> [Stored items]
'''

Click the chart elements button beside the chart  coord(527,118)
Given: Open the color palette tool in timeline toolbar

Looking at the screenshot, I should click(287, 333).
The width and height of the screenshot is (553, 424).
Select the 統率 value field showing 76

'''
'''

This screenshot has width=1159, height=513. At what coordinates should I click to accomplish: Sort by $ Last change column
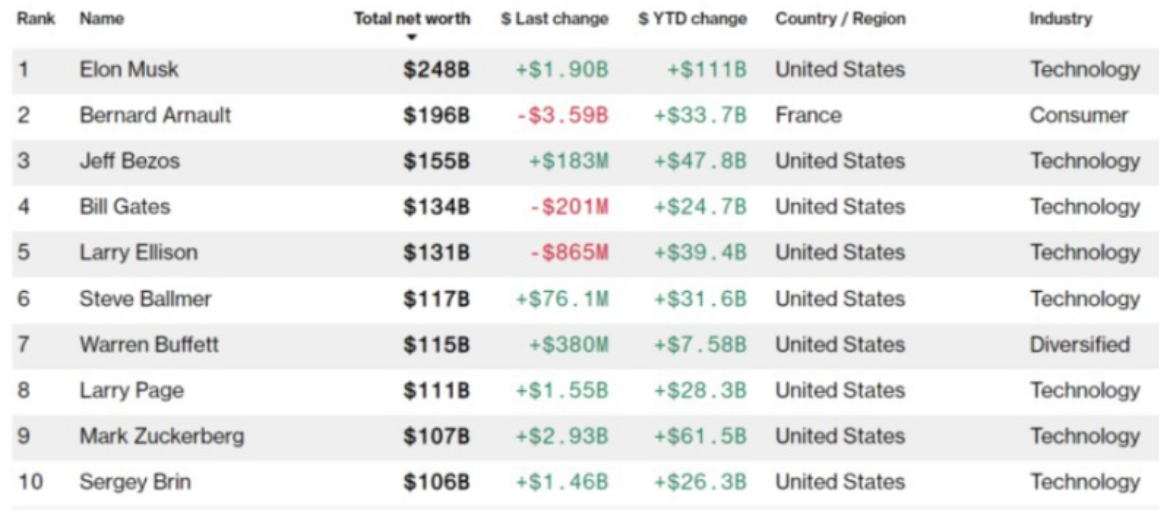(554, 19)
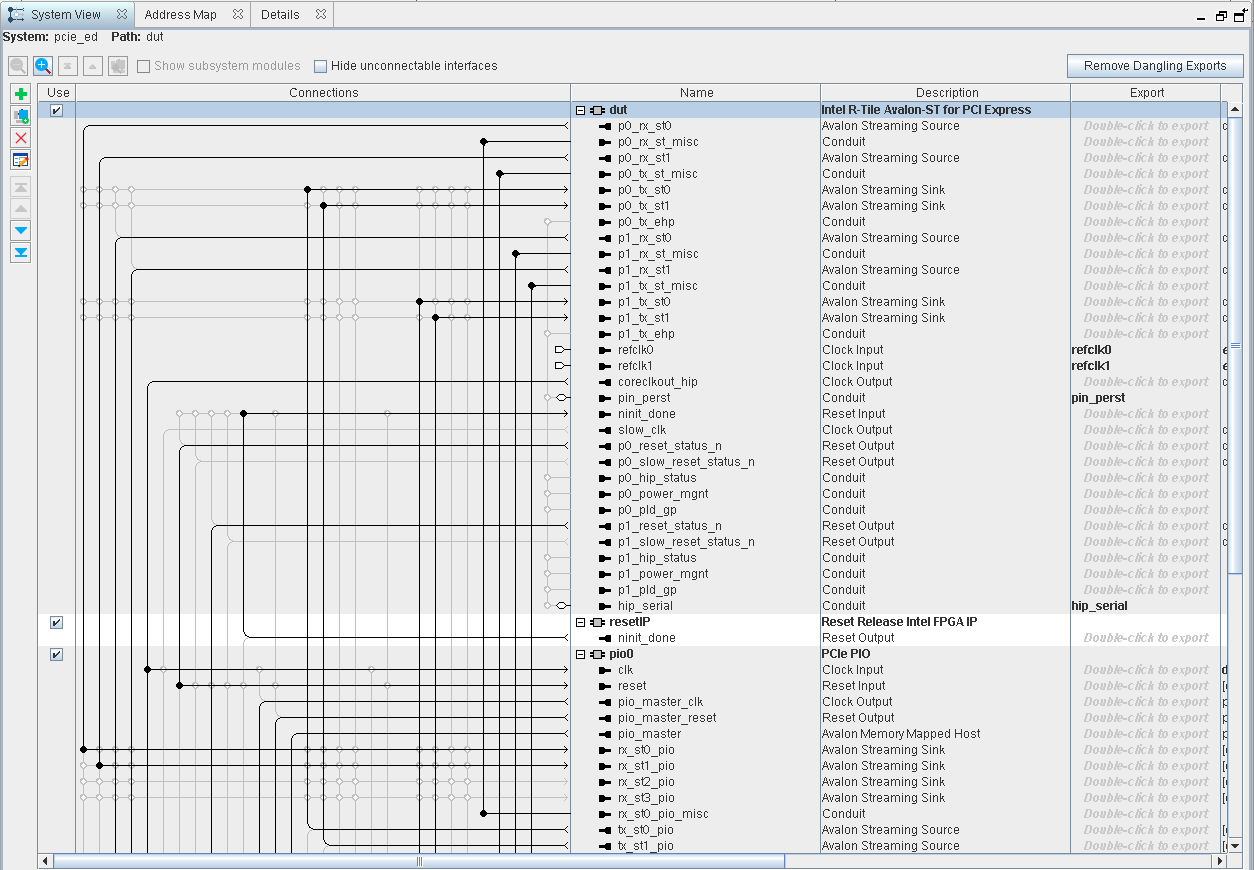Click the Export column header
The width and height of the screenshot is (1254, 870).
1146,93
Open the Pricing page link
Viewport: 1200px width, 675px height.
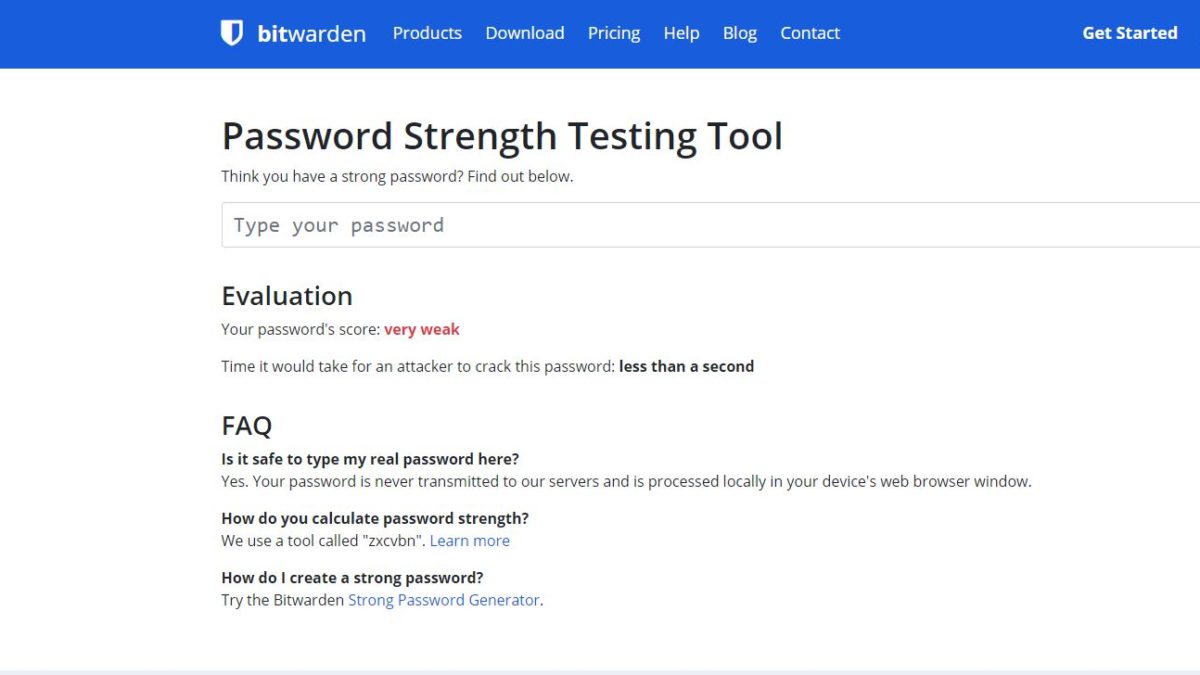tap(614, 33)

'''

Write down again, exactly as given, only the lines above that fall from the line with "Click the chart" to the line with "Select the 統率 value field showing 76", inclusive.

Click the chart elements button beside the chart  coord(527,118)
Given: Open the color palette tool in timeline toolbar

Looking at the screenshot, I should click(287, 333).
The width and height of the screenshot is (553, 424).
Select the 統率 value field showing 76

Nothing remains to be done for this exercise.